Given instruction —
Rewrite the items from the line containing "12.SINIF (150, 39)" through the end of the items, including both. Keep each line's text and offset every coordinate in the answers by adding 24.

····················

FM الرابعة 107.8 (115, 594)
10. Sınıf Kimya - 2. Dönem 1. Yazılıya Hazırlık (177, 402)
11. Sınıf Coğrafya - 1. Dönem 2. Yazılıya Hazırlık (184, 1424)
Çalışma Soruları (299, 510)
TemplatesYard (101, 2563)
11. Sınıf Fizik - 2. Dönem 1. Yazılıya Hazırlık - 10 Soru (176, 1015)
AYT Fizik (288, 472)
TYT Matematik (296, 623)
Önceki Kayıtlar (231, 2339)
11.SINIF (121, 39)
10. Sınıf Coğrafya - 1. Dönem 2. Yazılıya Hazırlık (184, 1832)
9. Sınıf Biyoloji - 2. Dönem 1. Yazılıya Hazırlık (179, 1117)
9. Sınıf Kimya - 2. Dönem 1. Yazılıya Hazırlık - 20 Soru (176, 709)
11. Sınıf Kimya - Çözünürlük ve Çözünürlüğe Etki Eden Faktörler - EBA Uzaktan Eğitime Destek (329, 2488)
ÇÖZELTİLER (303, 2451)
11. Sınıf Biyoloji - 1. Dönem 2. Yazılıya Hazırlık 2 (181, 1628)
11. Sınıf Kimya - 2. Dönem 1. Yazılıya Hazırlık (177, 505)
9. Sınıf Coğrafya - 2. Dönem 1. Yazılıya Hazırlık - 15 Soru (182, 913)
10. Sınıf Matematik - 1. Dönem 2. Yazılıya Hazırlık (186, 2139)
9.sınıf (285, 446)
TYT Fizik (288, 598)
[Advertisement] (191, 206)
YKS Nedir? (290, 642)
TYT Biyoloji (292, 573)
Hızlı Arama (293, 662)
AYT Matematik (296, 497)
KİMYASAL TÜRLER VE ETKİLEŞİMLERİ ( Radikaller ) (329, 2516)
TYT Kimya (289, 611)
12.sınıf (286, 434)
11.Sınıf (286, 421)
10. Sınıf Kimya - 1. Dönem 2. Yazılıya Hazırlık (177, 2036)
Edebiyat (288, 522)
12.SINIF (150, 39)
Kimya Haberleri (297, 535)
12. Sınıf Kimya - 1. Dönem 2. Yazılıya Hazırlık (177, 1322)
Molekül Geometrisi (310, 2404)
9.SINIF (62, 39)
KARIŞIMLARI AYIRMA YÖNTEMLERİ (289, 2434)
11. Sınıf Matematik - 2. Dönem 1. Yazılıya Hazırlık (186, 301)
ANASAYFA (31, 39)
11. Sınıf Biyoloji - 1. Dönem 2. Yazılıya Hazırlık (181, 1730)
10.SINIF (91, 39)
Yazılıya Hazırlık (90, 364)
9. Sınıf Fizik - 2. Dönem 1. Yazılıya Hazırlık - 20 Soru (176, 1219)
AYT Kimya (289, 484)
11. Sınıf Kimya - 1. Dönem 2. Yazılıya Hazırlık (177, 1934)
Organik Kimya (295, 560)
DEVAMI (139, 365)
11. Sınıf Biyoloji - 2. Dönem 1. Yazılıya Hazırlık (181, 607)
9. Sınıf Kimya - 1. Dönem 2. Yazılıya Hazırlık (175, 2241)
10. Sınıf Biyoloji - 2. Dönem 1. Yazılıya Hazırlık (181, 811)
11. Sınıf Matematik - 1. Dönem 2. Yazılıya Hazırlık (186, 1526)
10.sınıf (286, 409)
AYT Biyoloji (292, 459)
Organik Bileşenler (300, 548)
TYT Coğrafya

····················

Written solution —
12.SINIF (174, 63)
Kimya Haberleri (321, 559)
12. Sınıf Kimya - 1. Dönem 2. Yazılıya Hazırlık (201, 1346)
Molekül Geometrisi (334, 2428)
9.SINIF (86, 63)
KARIŞIMLARI AYIRMA YÖNTEMLERİ (313, 2458)
11. Sınıf Matematik - 2. Dönem 1. Yazılıya Hazırlık (210, 325)
ANASAYFA (55, 63)
11. Sınıf Biyoloji - 1. Dönem 2. Yazılıya Hazırlık (205, 1754)
10.SINIF (115, 63)
Yazılıya Hazırlık (114, 388)
9. Sınıf Fizik - 2. Dönem 1. Yazılıya Hazırlık - 20 Soru (200, 1243)
AYT Kimya (313, 508)
11. Sınıf Kimya - 1. Dönem 2. Yazılıya Hazırlık (201, 1958)
Organik Kimya (319, 584)
DEVAMI (163, 389)
11. Sınıf Biyoloji - 2. Dönem 1. Yazılıya Hazırlık (205, 631)
9. Sınıf Kimya - 1. Dönem 2. Yazılıya Hazırlık (199, 2265)
10. Sınıf Biyoloji - 2. Dönem 1. Yazılıya Hazırlık (205, 835)
11. Sınıf Matematik - 1. Dönem 2. Yazılıya Hazırlık (210, 1550)
10.sınıf (310, 433)
AYT Biyoloji (316, 483)
Organik Bileşenler (324, 572)
TYT Coğrafya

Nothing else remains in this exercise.